ÉNONCÉ 1: Dans l'extrait sur la poésie, quel auteur est cité pour la phrase « Les yeux seuls sont encore capables de pousser un cri » ?
ÉNONCÉ 2: Disposez en tableau Markdown, avec les colonnes « N° » et « Ligne », les lignes placées après l'extrait sur la poésie. Commencez par la première ligne et continuez jusqu'à la ligne contenant « Mapa web (334, 1066) », incluse, en omettant les lignes vides.

EXTRAIT DU DOCUMENT:
-----

Je crois pour ma part que malgré le dessaisissement du sujet humain dont nous sommes parfois, trop souvent, les victimes, il y a une capacité de résistance dans l’être humain. La poésie est une part de cette résistance à l’œuvre, parce qu’elle nous rend pleinement humain. Pas seulement la poésie qu’on écrit dans les livres, qu’on étudie à l’école, dont on peut s’entretenir lors de la publication d’un premier recueil, mais la poésie qui peut être dans le regard de celui ou de celle qui ne s’en laisse pas conter face aux logiques de désenchantement du monde, et qui renoue avec cette lueur, cet éclat souverain encore sensible à la beauté menacée du monde. Dans l’interrogation soulevée par l’œil lucide, il y a un tremblement où l’autorité de l’ordre établi, au moins pour celui ou celle qui porte un tel regard, vacille. La poésie, aux heures les plus sombres, est la gardienne de ces regards : « Les yeux seuls sont encore capables de pousser un cri. » écrit René Char sous l’occupation. Il est le gardien de ce cri des yeux face à l’horreur (Les Feuillets d’Hypnos, 104).

K.

-----

DONNÉES FOURNIES:
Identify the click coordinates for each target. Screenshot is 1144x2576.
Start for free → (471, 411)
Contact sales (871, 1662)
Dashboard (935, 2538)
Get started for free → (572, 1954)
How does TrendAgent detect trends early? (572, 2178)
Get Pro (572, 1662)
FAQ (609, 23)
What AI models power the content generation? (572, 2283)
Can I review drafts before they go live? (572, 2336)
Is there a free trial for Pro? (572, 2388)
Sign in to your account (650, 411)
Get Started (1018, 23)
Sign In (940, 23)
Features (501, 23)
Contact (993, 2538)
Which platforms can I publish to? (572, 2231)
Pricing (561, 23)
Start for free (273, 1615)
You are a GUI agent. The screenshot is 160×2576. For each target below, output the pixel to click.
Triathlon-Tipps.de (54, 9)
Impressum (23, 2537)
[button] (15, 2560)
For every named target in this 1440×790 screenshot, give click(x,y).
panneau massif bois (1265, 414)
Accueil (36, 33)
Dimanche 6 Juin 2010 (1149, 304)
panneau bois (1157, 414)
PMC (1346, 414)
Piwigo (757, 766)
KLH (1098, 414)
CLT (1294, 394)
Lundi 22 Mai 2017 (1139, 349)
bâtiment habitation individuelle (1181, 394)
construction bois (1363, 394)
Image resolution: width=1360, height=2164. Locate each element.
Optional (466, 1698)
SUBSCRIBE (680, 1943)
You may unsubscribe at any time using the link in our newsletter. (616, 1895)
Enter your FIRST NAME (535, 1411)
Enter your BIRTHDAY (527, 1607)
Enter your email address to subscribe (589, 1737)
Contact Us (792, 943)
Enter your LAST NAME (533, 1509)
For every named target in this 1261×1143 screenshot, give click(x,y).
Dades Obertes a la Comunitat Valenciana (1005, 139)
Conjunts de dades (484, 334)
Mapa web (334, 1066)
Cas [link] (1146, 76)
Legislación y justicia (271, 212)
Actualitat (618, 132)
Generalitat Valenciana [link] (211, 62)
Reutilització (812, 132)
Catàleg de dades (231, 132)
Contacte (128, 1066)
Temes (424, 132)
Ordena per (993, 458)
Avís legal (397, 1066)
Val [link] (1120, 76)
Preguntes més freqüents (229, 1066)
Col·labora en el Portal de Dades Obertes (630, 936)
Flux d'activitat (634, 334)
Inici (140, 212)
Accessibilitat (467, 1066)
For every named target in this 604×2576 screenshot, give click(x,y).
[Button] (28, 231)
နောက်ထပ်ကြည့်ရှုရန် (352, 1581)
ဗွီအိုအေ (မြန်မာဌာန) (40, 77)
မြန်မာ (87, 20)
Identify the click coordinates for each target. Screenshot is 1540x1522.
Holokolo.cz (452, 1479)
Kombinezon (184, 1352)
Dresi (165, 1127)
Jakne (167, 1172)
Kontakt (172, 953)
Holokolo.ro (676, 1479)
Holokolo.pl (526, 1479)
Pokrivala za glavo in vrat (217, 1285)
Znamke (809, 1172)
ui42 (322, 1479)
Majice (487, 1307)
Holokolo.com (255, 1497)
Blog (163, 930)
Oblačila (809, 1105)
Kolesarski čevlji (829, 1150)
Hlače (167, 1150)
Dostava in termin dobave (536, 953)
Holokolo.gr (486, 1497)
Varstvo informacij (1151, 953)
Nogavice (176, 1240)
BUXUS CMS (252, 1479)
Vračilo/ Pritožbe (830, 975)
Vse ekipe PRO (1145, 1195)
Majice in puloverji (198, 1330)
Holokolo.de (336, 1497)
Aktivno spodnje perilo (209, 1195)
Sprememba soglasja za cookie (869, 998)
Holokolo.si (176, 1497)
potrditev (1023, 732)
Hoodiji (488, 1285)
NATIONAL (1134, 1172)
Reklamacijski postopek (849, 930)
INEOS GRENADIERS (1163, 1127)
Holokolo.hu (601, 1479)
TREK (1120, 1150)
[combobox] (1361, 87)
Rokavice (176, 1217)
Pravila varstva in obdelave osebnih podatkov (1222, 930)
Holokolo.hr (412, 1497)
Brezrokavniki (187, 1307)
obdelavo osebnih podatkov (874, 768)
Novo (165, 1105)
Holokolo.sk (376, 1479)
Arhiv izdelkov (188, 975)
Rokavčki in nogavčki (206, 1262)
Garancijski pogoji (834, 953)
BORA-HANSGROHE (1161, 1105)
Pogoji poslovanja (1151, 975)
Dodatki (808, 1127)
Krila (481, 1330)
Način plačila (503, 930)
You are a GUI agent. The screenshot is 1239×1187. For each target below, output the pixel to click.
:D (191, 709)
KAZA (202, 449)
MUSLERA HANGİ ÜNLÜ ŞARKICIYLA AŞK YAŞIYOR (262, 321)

-----

RÉPONSE COMPLÈTE 1: René Char, qui l'écrit sous l'occupation dans Les Feuillets d'Hypnos.

RÉPONSE COMPLÈTE 2:
| N° | Ligne |
|---|---|
| 1 | Identify the click coordinates for each target. Screenshot is 1144x2576. |
| 2 | Start for free → (471, 411) |
| 3 | Contact sales (871, 1662) |
| 4 | Dashboard (935, 2538) |
| 5 | Get started for free → (572, 1954) |
| 6 | How does TrendAgent detect trends early? (572, 2178) |
| 7 | Get Pro (572, 1662) |
| 8 | FAQ (609, 23) |
| 9 | What AI models power the content generation? (572, 2283) |
| 10 | Can I review drafts before they go live? (572, 2336) |
| 11 | Is there a free trial for Pro? (572, 2388) |
| 12 | Sign in to your account (650, 411) |
| 13 | Get Started (1018, 23) |
| 14 | Sign In (940, 23) |
| 15 | Features (501, 23) |
| 16 | Contact (993, 2538) |
| 17 | Which platforms can I publish to? (572, 2231) |
| 18 | Pricing (561, 23) |
| 19 | Start for free (273, 1615) |
| 20 | You are a GUI agent. The screenshot is 160×2576. For each target below, output the pixel to click. |
| 21 | Triathlon-Tipps.de (54, 9) |
| 22 | Impressum (23, 2537) |
| 23 | [button] (15, 2560) |
| 24 | For every named target in this 1440×790 screenshot, give click(x,y). |
| 25 | panneau massif bois (1265, 414) |
| 26 | Accueil (36, 33) |
| 27 | Dimanche 6 Juin 2010 (1149, 304) |
| 28 | panneau bois (1157, 414) |
| 29 | PMC (1346, 414) |
| 30 | Piwigo (757, 766) |
| 31 | KLH (1098, 414) |
| 32 | CLT (1294, 394) |
| 33 | Lundi 22 Mai 2017 (1139, 349) |
| 34 | bâtiment habitation individuelle (1181, 394) |
| 35 | construction bois (1363, 394) |
| 36 | Image resolution: width=1360, height=2164. Locate each element. |
| 37 | Optional (466, 1698) |
| 38 | SUBSCRIBE (680, 1943) |
| 39 | You may unsubscribe at any time using the link in our newsletter. (616, 1895) |
| 40 | Enter your FIRST NAME (535, 1411) |
| 41 | Enter your BIRTHDAY (527, 1607) |
| 42 | Enter your email address to subscribe (589, 1737) |
| 43 | Contact Us (792, 943) |
| 44 | Enter your LAST NAME (533, 1509) |
| 45 | For every named target in this 1261×1143 screenshot, give click(x,y). |
| 46 | Dades Obertes a la Comunitat Valenciana (1005, 139) |
| 47 | Conjunts de dades (484, 334) |
| 48 | Mapa web (334, 1066) |